Jennifer Haigh is one of my all-time favorite authors. She’s a must-read, automatic buy for me (though I haven’t managed to finish Heat and Light, despite starting and liking it). Haigh is a fantastic storyteller, especially skilled at eliciting empathy for her characters, especially when they are deeply flawed. Her latest novel, Mercy Street, deserves the same praise. The book, which looks at abortion through the lens of four people connected to a women’s clinic in Boston, explores shades of gray and complications underpinning an issue that is usually depicted in black and white.
Why I picked it up: It’s by Jennifer Haigh.
Claudia is a fortysomething woman who grew up in a trailer in rural Maine and now works at the Mercy Street clinic counseling women on whatever brought them in, often an unplanned pregnancy. She has gotten used to passing the protesters who line up outside Mercy Street, though she is disgusted by the hypocrisy of pressuring these women not to end their pregnancies while otherwise ignoring them and not giving them the social and economic support they need. To cope with the stress of her job, Claudia visits her pot dealer, Timmy Flynn, a man on the fringe of society whose livelihood is threatened by the impending legalization of marijuana. Timmy also supplies pot to Anthony, a man who suffered mild brain damage in a workplace accident who now takes photos of women outside Mercy Street as they enter the clinic. Those photos are sent to Vincent, a deeply angry former truck driver who runs an anti-abortion website and plants disturbing pro-life signs along highways.
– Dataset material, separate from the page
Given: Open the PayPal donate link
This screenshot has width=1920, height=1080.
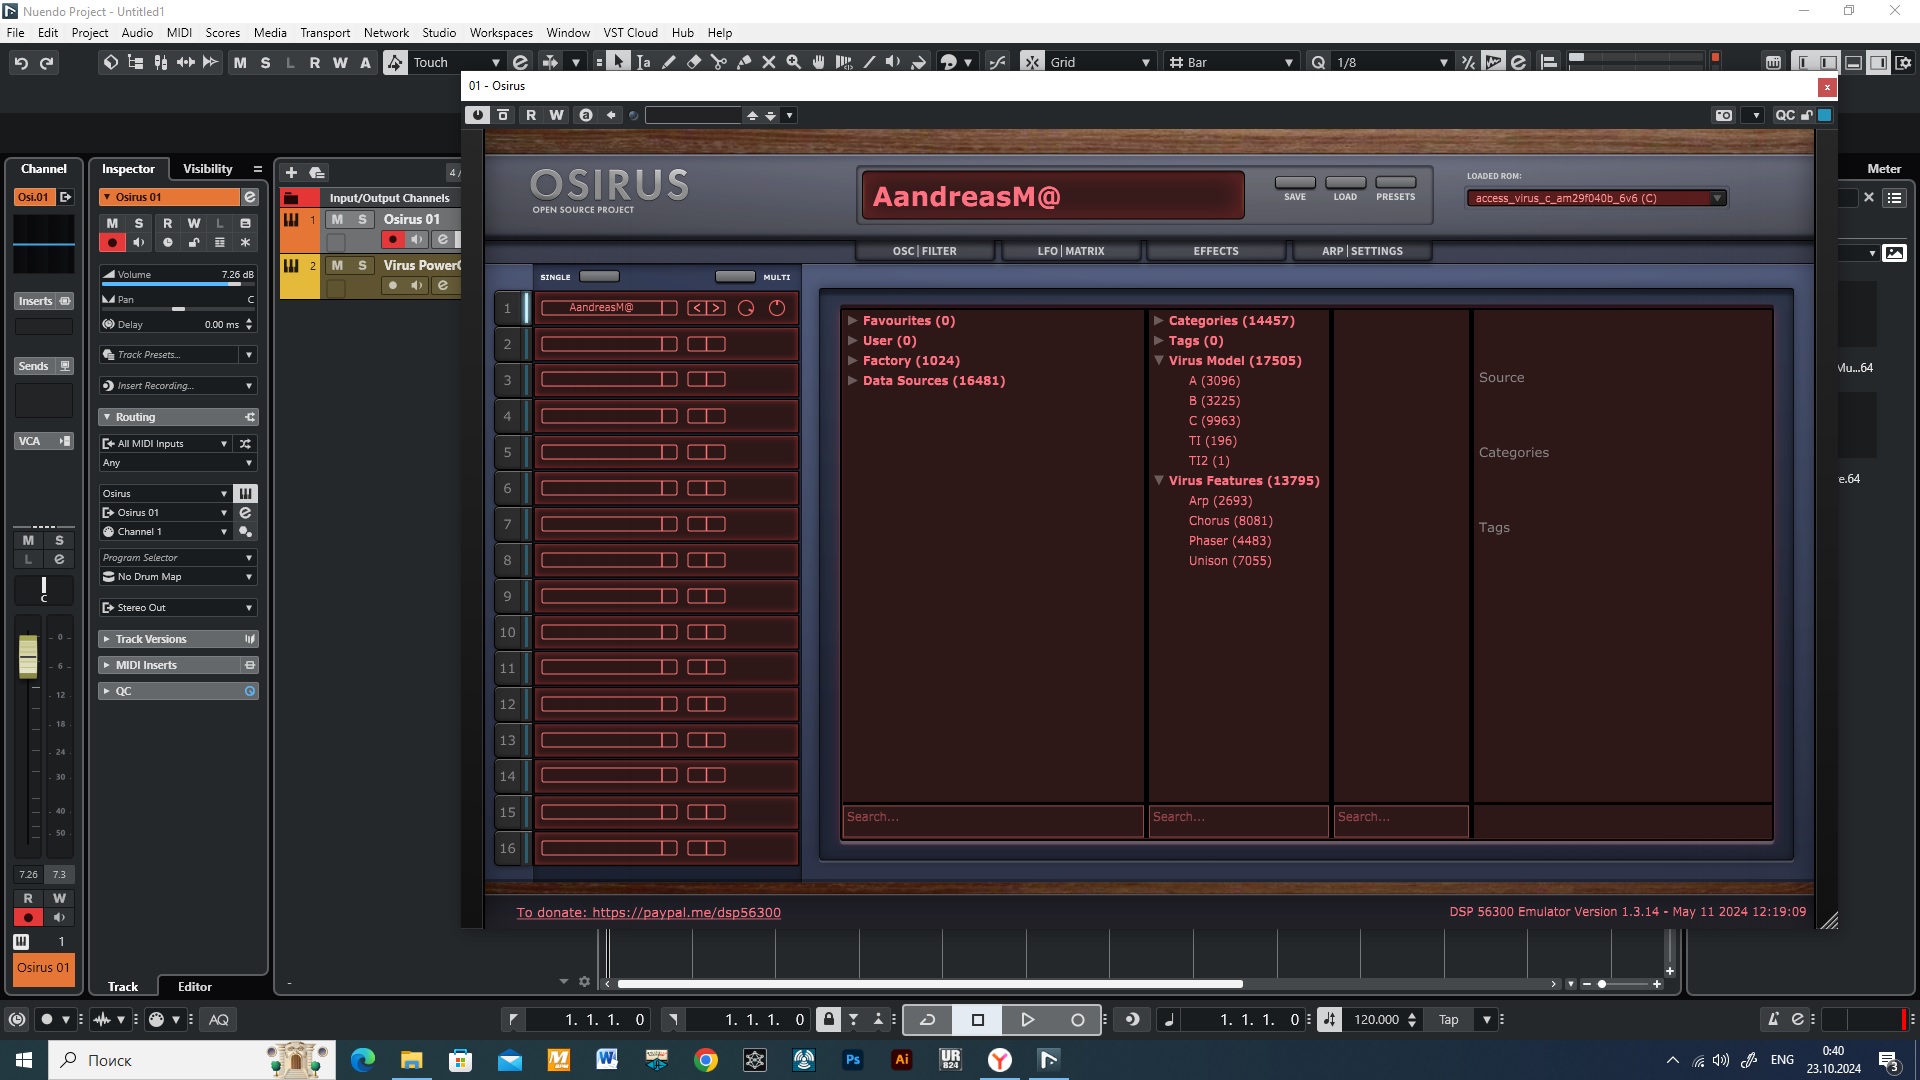Looking at the screenshot, I should (x=648, y=912).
Haigh traces the societal forces that brought these four to their current places – difficult upbringings, painful divorces, loneliness, addiction – which leads to a nuanced treatment of the abortion debate. The bad guy here is bad, but he’s dealing with his own demons. And Claudia isn’t saintly, but is a closed-off woman whose mother saddled her with the care of a revolving group of foster children. Her feelings about motherhood are deeply ambivalent, which explains her commitment to the clinic, but she also expresses her private frustrations about many of her patients and their concerns. The point is – these are messy, complicated lives, and boiling them down into binary sides of a contentious issue overlooks its complexity.
Mercy Street is a heavy book. but not a difficult one. Haigh’s accessible writing style, combined with her expert threading of disparate plotlines, makes for easy, if not always uplifting, reading. As Haigh gets more political in her topics (fracking, Catholic church abuse allegations), her books get a little more prickly. And that’s OK with me.
I listened to Mercy Street on audio. Stacy Glemboski did a great job with all the characters, including the men with their gruff, New England accents. Some of the characters have sort of similar backgrounds, so I was sometimes confused as to who was being discussed, which might have been mitigated had I read it in print – just FYI.
Thank you to HarperAudio and HarperCollins for ARCs of Mercy Street.
Mercy Street was the 15th book of 2022 and satisfies the Book From An Author I Love category of the 2022 EDIWTB Reading Challenge.